TASK TO COMPLETE ::
Which lines of the entries below contain the string "screenshot"? Copy each one.

—————

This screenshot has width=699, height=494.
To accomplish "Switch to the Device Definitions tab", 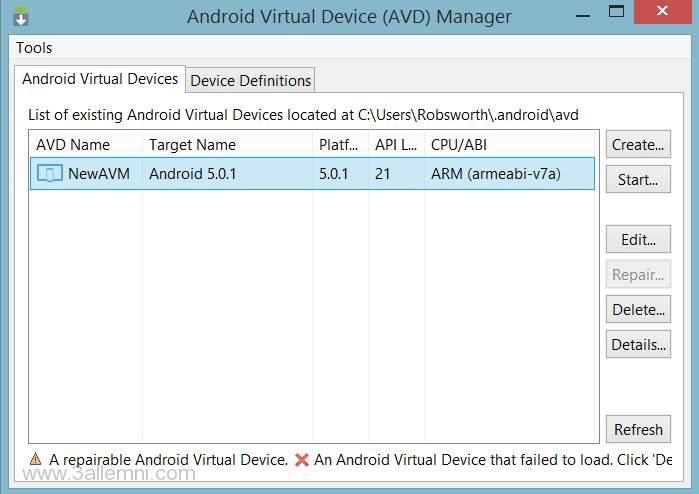I will (x=251, y=80).
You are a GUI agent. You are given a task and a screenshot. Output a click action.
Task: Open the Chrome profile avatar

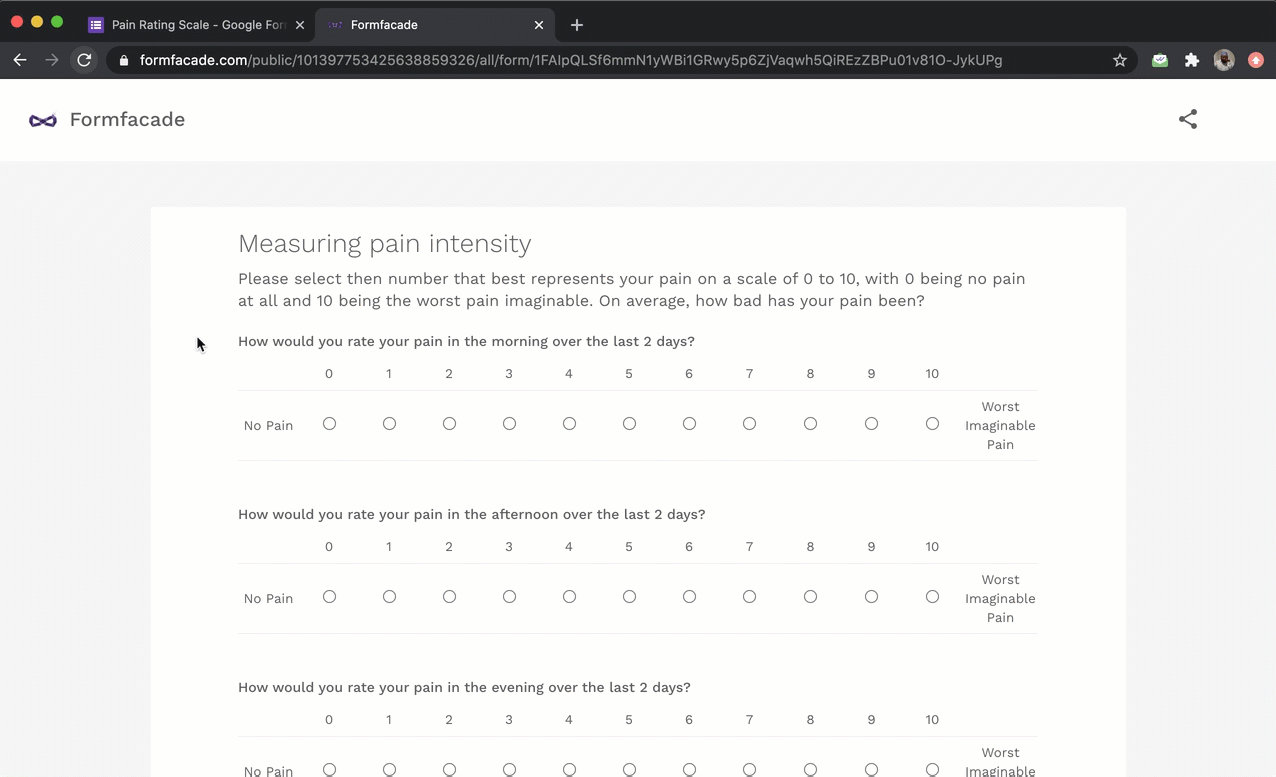point(1224,60)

—————

EXERCISE RESPONSE ::
This screenshot has width=699, height=494.
You are a GUI agent. You are given a task and a screenshot. Output a click action.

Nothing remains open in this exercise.